Praca z uczniem "pod maturę" nie wyklucza wcale przygotowania go do komunikacji "na ulicy", bo dzisiejsza matura sprawdza właśnie takie używanie j. obcego, a nie sztuczne zadania, nie mające odbicia w rzeczywistości poza szkolnej typowe dla minionych epok: przekształć z mowy zależnej na niezależną, połącz 2 zdania w 1 używając zaimków względnych, itp, bo nikt tak nie posługuje się j. obcym. Za to ćwiczenia z luką tak, bo w czasie swojej wypowiedzi zastanawiasz się czy użyć czasu przeszłego dokonanego czy niedokonanego. Temu ma służyć też prowadzenie zajęć w j. obcym, co wcale nie jest trudne i nie musi spotykać się z oporem uczniów, jeżeli znajdzie się metodę dodatkowej ich motywacji. Ucząc j. francuskiego też miałam te same problemy z germaniści, więc prowadząc zajęcia po francusku używałam takiego słownictwa, żeby pokazać uczniom podobieństwa między leksyką polską i francuską, pokazując, że francuski wcale nie jest trudny, a mit ten powtarzają w kolko ci, którzy z nim nie mieli do czynienia.
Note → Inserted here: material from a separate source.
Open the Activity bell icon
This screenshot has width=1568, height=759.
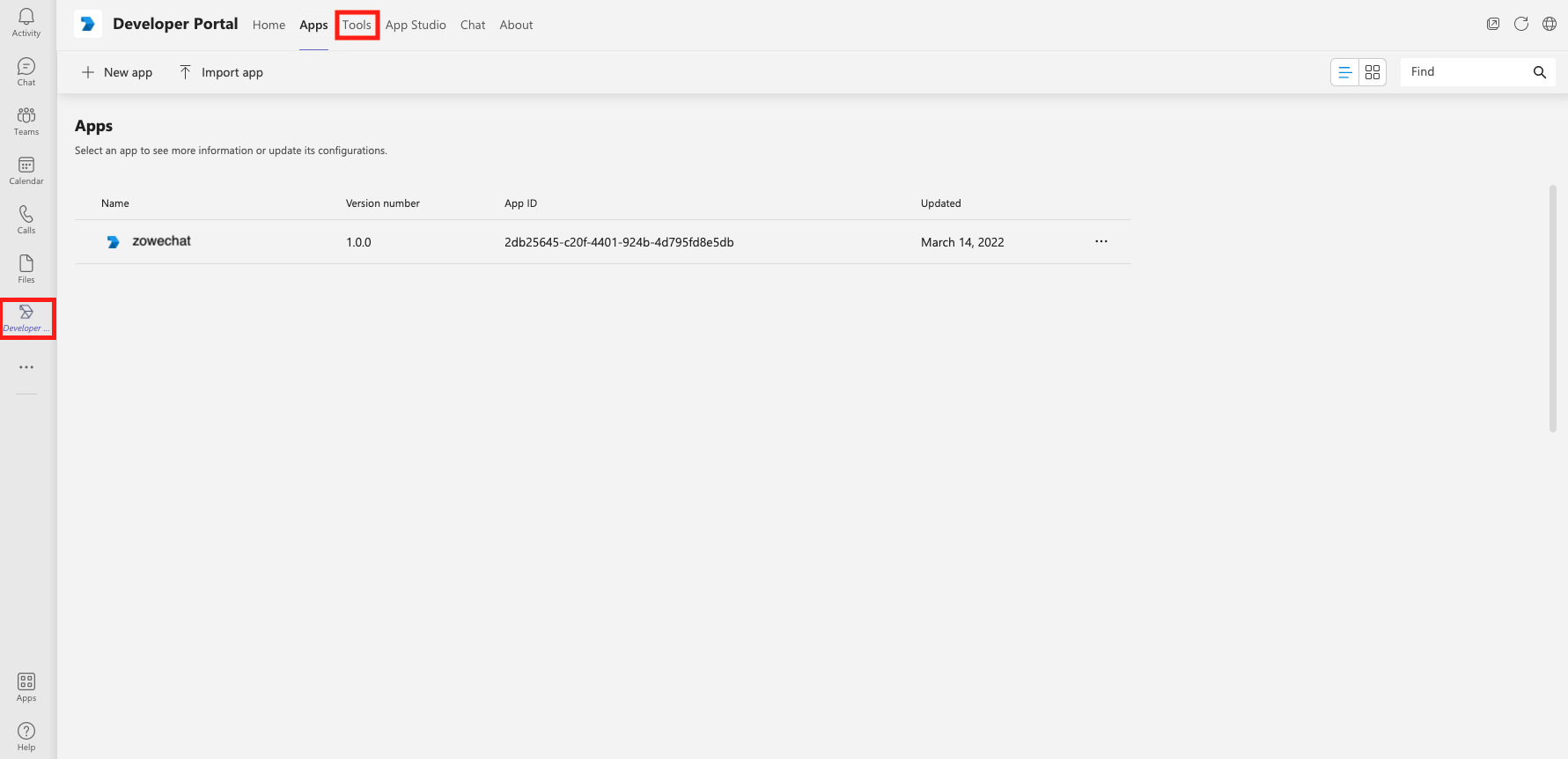[x=26, y=23]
Zgadzam się natomiast z twierdzeniem, że praca tylko jedną metodą jest zła. Metoda komunikatywna ma tak samo wady, jak inne, ale jej wielką zaletą jest to, że uczniowie dość szybko nabierają umiejętności samodzielnych wypowiedzi. Jeżeli pracujecie projektem, metaplanem, metodologią zadaniową,... to te umiejętności będą się rozwijać coraz bardziej. Natomiast jeżeli ktoś pracuje tylko z książką, kartka po kartce, to nich się nie dziwi, że uczniowie nie są zmotywowani i nie chce im się chodzić na zajęcia, skoro z góry wiedzą co ich spotka. Tak na prawdę mogliby zaoszczędzić sobie drogi do szkoły, otworzyć książkę w domu i uczyć się sami, bo przecież mają CD, więc po co im nauczyciel?:) Według mnie najgorsze jest to, że w liceum zabrano rok nauki, bo był to rok, w czasie którego uczniowie utrwalali, nie tylko uczyli się j. obcego. W klasach 4tych można było z nimi dyskutować na temat ekologii, filmu, problemów młodzieży, miłości... Teraz nauka j. obcego przypomina wyścig z czasem, żeby wprowadzić konieczny materiał leksykalno- gramatyczny i cały urok nauczania diabli wzięli:( No ale tak to jest jak za reformę szkolnictwa biorą się ci, którzy o szkolnictwie wiedzą tylko co my o medycynie, oni byli kiedyś w szkole , a my u lekarza...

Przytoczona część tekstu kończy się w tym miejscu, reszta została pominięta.